When I asked my mother how long it takes to bond -- to physically feel your baby crying -- as an adoptive mother, she said, as shortly as she said I was German, ...oh hell.  Now I don't remember.  Eighteen hours?  Thirty-six?  Something like that.  It was reassuring, her fast as fast response and the short time it took her to own her babies.

So those are the questions and the facts that some adopted children spin in the week of their birthday.  And it is a week as we look back on unknown events, from birth (and often on our birth mother's delivery) to the next transfer, whatever that means and wherever it was to.

What adopted children feel in that week....well, that depends on the kind of person each of us is.  An over-thinking depressive has some blank-to-black days in that week, kind of mirroring baby and birth mother, maybe.

I'm always glad when the 15th rolls around.


5 comments:

Anonymous said...

You are fascinating Frances. Please, write another book!
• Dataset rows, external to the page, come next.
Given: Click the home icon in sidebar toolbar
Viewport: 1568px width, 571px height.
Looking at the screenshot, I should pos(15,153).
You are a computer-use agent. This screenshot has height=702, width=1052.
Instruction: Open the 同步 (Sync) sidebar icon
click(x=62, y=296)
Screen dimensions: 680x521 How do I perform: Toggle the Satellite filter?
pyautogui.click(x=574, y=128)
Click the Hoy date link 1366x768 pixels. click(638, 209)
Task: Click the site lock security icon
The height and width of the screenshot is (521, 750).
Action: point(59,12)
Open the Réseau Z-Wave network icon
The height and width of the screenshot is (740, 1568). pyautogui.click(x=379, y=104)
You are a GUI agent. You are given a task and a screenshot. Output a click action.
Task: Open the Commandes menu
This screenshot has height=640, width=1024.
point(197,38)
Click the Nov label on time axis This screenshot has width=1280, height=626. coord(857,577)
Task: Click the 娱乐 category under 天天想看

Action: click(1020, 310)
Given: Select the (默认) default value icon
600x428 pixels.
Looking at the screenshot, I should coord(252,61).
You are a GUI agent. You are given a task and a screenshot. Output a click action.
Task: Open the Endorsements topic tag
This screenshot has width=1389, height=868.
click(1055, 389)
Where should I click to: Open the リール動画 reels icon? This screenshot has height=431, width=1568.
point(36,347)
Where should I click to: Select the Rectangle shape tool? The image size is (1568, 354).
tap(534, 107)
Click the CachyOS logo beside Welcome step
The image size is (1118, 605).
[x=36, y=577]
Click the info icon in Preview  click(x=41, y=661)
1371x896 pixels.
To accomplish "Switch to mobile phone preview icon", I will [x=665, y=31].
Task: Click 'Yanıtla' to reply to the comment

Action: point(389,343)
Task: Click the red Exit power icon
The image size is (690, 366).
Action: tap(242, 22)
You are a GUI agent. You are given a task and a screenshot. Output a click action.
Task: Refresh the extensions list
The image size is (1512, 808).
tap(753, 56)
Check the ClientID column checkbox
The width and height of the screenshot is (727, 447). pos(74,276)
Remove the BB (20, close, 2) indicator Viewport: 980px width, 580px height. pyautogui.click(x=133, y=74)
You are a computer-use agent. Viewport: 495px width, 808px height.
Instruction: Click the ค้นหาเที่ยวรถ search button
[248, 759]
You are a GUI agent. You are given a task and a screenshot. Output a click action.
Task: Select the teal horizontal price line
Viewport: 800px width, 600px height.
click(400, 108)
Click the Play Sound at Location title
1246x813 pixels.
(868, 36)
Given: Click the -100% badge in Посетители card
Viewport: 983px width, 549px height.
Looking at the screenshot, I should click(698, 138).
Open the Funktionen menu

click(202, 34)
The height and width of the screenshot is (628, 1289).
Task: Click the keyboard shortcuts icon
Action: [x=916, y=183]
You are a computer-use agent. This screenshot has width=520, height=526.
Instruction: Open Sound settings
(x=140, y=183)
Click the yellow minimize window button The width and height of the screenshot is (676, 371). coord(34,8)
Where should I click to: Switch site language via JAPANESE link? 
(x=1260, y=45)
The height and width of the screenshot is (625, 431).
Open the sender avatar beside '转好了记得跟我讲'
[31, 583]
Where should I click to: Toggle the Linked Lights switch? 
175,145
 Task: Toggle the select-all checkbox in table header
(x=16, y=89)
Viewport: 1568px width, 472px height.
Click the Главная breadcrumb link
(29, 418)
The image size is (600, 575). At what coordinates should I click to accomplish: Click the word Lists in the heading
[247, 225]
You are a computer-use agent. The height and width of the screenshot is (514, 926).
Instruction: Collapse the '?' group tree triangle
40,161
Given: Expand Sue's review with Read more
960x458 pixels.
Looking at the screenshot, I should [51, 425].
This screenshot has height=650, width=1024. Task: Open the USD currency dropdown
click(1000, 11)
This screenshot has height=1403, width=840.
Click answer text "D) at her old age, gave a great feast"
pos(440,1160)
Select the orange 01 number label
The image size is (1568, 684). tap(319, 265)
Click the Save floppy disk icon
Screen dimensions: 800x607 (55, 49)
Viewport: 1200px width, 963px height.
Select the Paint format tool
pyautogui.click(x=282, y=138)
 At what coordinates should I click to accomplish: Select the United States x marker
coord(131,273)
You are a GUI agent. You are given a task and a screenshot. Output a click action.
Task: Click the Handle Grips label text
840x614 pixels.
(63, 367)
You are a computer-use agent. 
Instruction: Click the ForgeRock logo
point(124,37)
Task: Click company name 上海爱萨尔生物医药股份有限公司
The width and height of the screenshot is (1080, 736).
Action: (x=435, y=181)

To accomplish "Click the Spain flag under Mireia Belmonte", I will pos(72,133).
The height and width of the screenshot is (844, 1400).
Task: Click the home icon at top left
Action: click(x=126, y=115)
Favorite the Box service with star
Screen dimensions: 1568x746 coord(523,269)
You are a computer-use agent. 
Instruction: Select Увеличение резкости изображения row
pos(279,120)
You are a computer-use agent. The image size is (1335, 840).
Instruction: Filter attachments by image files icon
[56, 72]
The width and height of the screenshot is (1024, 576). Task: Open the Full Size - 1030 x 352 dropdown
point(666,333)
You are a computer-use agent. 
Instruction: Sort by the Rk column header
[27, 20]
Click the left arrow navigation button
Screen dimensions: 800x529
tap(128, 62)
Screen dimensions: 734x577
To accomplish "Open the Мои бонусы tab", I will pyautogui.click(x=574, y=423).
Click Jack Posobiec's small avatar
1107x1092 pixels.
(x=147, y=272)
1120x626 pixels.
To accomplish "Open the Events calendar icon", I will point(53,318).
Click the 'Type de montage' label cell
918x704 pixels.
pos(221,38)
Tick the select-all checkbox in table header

Write about being adopted, write about living in New York, write about that scary older brother, anything.

I hope that this is not construed as advice, because you seem fairly together, - have you read "The Primal Wound"?

Anonymous said...

Do you think your dad would tell you more, now, if you asked? I know by now she could be gone, but she might still be waiting and hoping to hear from you.

At the time, an unmarried girl wouldn't have had much choice about what to do with a baby.

Anonymous said...

If you truly don't know who your birth parents are, I sense that this is the time to find out. I know I may be overstepping, but you know what they say about the truth--it may set you free. I also feel strongly that knowing where we came from and who are parents are is a basic human right. There is no disloyalty to your "real parents," (the Kuffels) in such a quest.

The other "anonymous" is right. Write another book about something, and I would say your search and its outcome would be a wonderful very human story. You have so much to offer so many of us.

Anonymous said...

Frances: You are such an amazing writer - please consider writing this story. Your books are the ones I kept after a major decluttering - I read and re-read them simply because they are so beautifully and truthfully written. You have the true gift of writing and communicating and that is such a rare talent. Your writing flows effortlessly and naturally; what you say makes me think and feel on such a deep level. I know you have struggled with so many things in your life, but please always remember that there are many people, such as myself, who have the deepest admiration for all you have (and will) accomplish. Keep fighting the good fight!